Janet Reed was one of many to arrive at Springfield’s Fusion Center on Thursday morning seek out these options.
“I think it’s fantastic. Not only for me but everybody that you know gets in this situation—when you’re homeless. This is my second time. This here just shows you a little bit of everything that is provided for us,” Reed said.
“Without One Door, the VA and different organizations we’d be lost. We’d be like some of the men out in the streets with nowhere to sleep, nowhere to, nowhere to stay. It’s very important to have somewhere to stay,” Ross added.
That’s Teresa Ross, who along with Reed, checked in and were directed to tables with agencies appropriate to their needs. They were each then treated to a warm breakfast on a day where wind chills were just above freezing.
Ben Clutter is director of continuum of care for Community Partnership of the Ozarks. He said the Fusion Center was one of many stations throughout the county participating in Thursday’s count. Clutter explains these annual counts are required by the federal government to be eligible for appropriate grants that reflect what is needed to better service the homeless population.
“Last year we had approximately 250 unsheltered homeless, which is really a standard across the past. One of the things we really learn from this event is how to better serve the homeless—what venders to invite, what do they really need at this point in time,” Clutter says.
Randy McCoy, director of housing at the Kitchen Inc, explains this count is vital for outreach and assessment as the Kitchen moves forward with transitioning families from emergency shelters at the Missouri Hotel into more permanent housing.
“It’s important to us because it helps us get a gauge how homelessness in the community—the scope of homelessness - are our numbers going up, or are they going down? Are we seeing more veterans than we have in previous years or are we seeing more chronic homeless?” McCoy says.
McCoy explains that as the tentative goal of February 27th for closing the Missouri Hotel draws near, officials continue to identify housing options for clients and anticipate grants to assist with finishing the process.
Clutter says he is grateful for all of the community support received to make this event possible. Many volunteers, services, food and donations are needed each year to make this outreach event a reality.
Will Carter with Community Partnership says he observed fewer people arriving this morning than in years past. He says, however, it can be hard to predict a turn out because many variables can affect people's attendance, and are not always indicative of actual need. While this was the first year services for the annual count were held at the Fusion Center, Carter notes it was heavily marketed to the homeless population and does not feel it played a factor in attendance.
UPDATE: 3 p.m. 1-29-15:
As of 3 p.m. Thursday, the Homeless Count had resulted in 377 completed interviews, with 212 identified as unsheltered.

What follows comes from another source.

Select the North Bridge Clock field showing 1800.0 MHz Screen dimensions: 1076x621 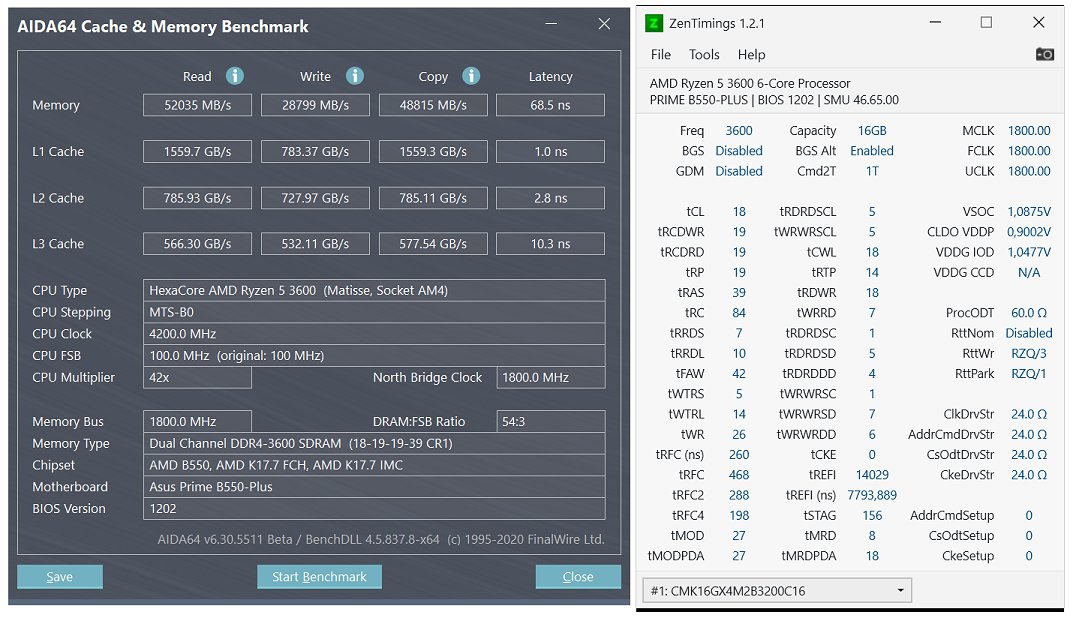pyautogui.click(x=548, y=378)
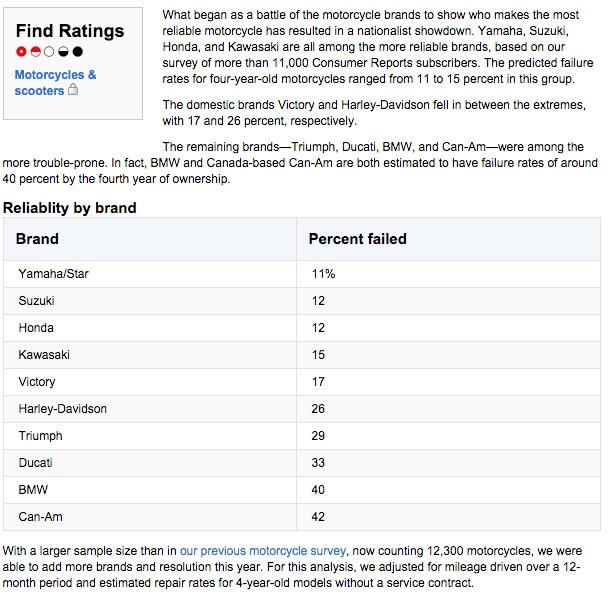Click the half-black fair rating circle
608x597 pixels.
coord(64,52)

The unsheltered figure will be reported to the U.S. Department of Housing and Urban Development (HUD), which provides an average of $1 million in funding per year to agencies in this region working with the homeless population. Carter says that without these numbers, many agencies would not qualify for grant funding from HUD.
After the final numbers are received they will be analyzed and broken down into demographics for a better snapshot of our current homeless population. Officials say this is expected to take several weeks.